Palantir Raises $50 Million Of Reported $400 Million Round

Palantir, the big data company that’s one of the Valley’s most valuable, having secured clients like the NSA, FBI and CIA early on before building up its private-sector customer base, has raised another $50 million, according to a new SEC filing. The round is still ongoing, however, and may total $400 million when complete.

In early November, a Palantir filing emerged that indicated it would be paying around $10 million in sales commissions, which led Dan Primack at Fortune to estimate that Palantir could raise between $222 million and $500 million, based on standard commissions and those previously paid.

However, new documents unearthed by VC Experts, which were filed in late November, show Palantir authorizing $400 million of a new series of preferred stock. We asked VC Experts if the new Form D, which indicates the company has now raised $50 million, is likely part of this larger $400 million round, and they believe it is.

If the round completes, that will bring Palantir’s total raise to around $1.35 billion, according to data from CrunchBase which says the company has raised $950 million to date. (VC Experts doesn’t have the funding that high, we should note, but says there are a lot of outliers.)

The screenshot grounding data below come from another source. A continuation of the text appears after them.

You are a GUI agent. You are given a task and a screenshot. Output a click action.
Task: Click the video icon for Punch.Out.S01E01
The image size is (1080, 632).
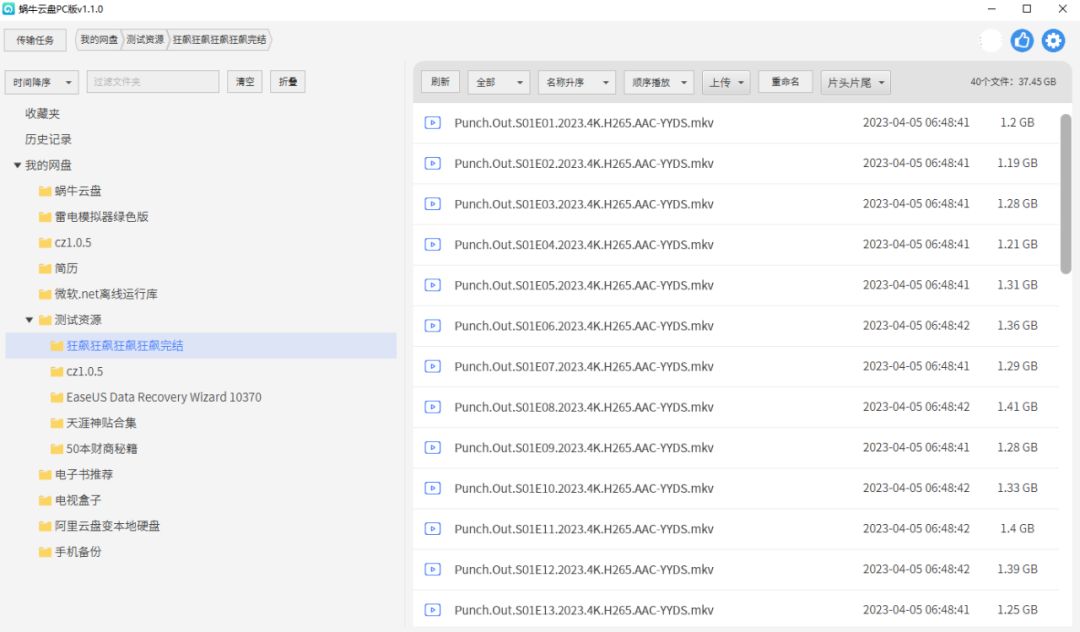click(433, 123)
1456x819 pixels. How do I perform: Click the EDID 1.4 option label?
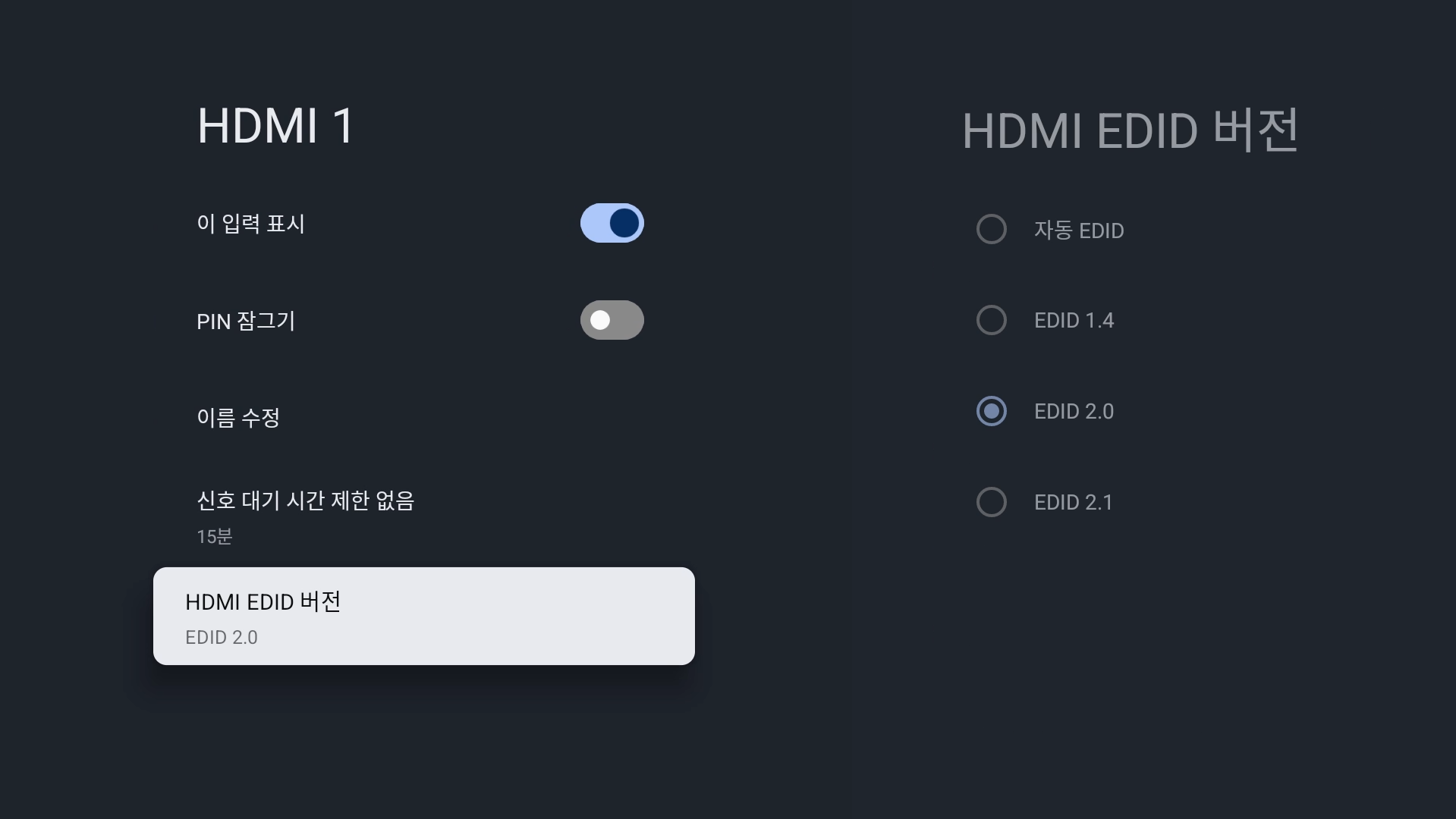click(x=1074, y=321)
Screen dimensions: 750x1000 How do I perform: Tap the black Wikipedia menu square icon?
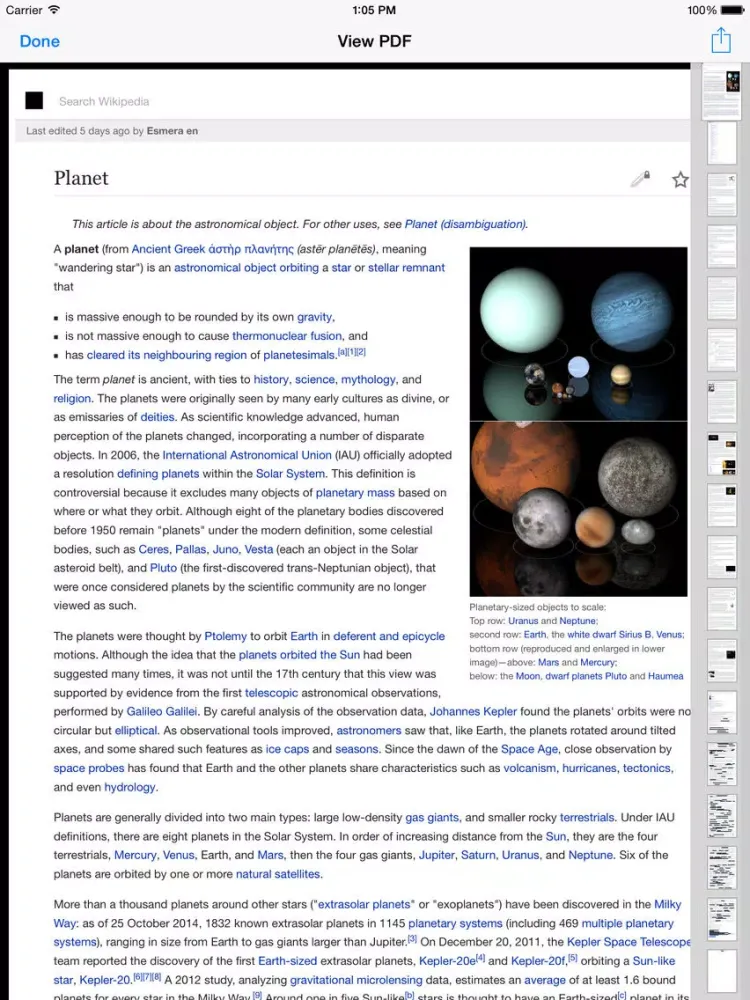34,101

Last December, Palantir was raising funding at what was then considered a hefty $9 billion valuation, and finally closed that round in September at $444.2 million, says CrunchBase.

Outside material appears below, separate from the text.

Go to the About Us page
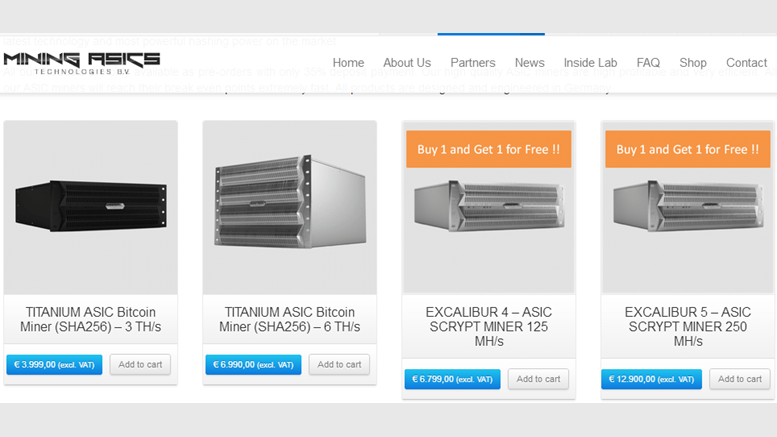Viewport: 777px width, 437px height. point(407,63)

Over the summer, Palantir spent some of its money on two acquisitions in a single week – one was for social polling and analytics startup Poptip, which was soon followed by Propeller, a startup offering tools for building native mobile apps. The news was especially interesting because the data analysis company had only ever made one other acquisition (at least, publicly) when it bought email startup and Y Combinator alum VoiceGem in early 2013.

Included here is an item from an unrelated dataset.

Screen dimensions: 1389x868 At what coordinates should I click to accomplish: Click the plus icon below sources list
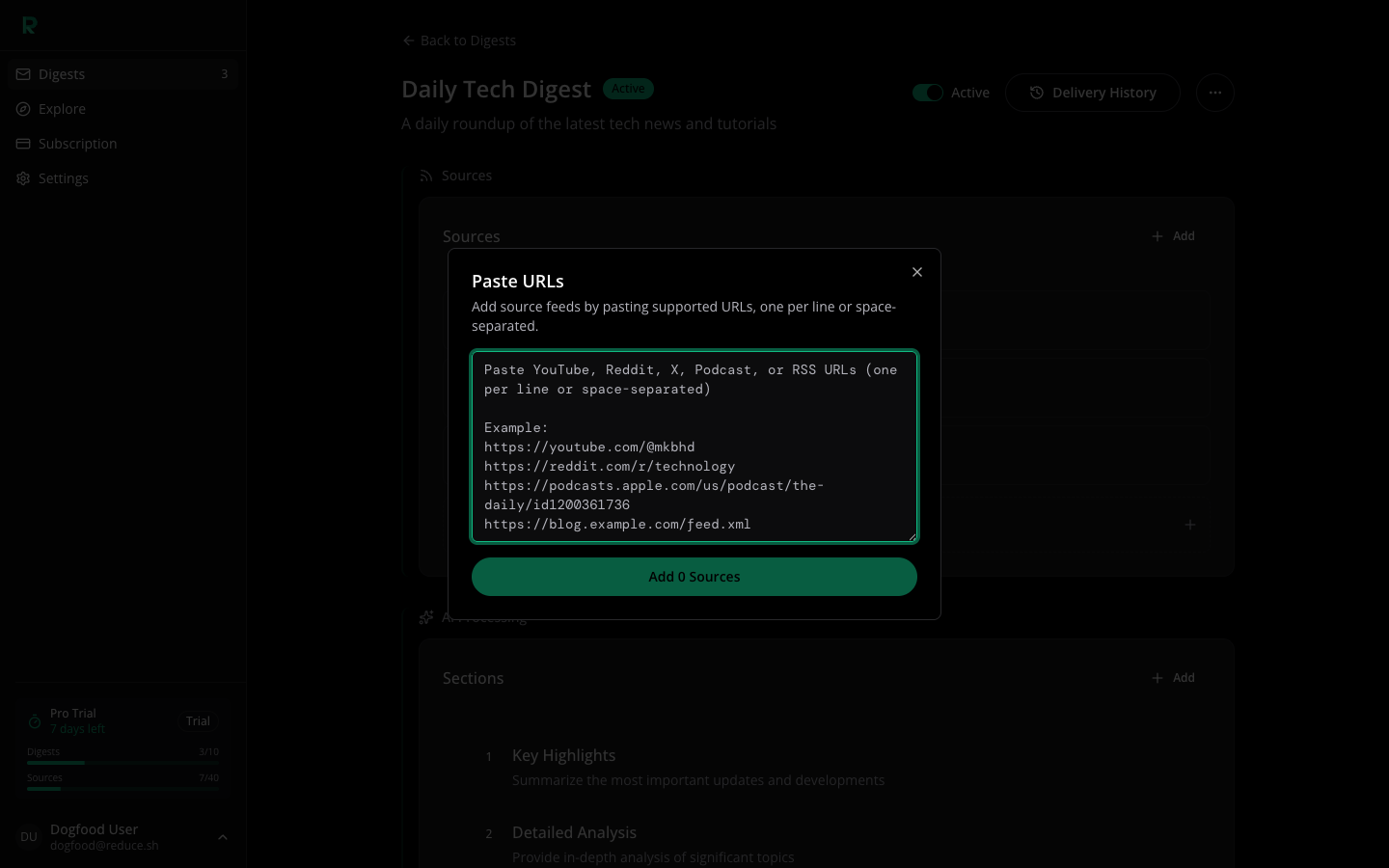point(1189,525)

It’s unclear what Palantir’s valuation will be if it closes on the $400 million because there are still too many outliers, VC Experts tells us. But they say the new round is priced higher than the previous one.

A number of Silicon Valley companies have raised at high valuations recently. For example, transportation and ride-sharing startup Uber announced this month it raised $1.2 billion in new funding, in a round that sees the company valued at a record $40 billion – or four times more other Silicon Valley startups like Airbnb, valued at $10 billion, or Dropbox.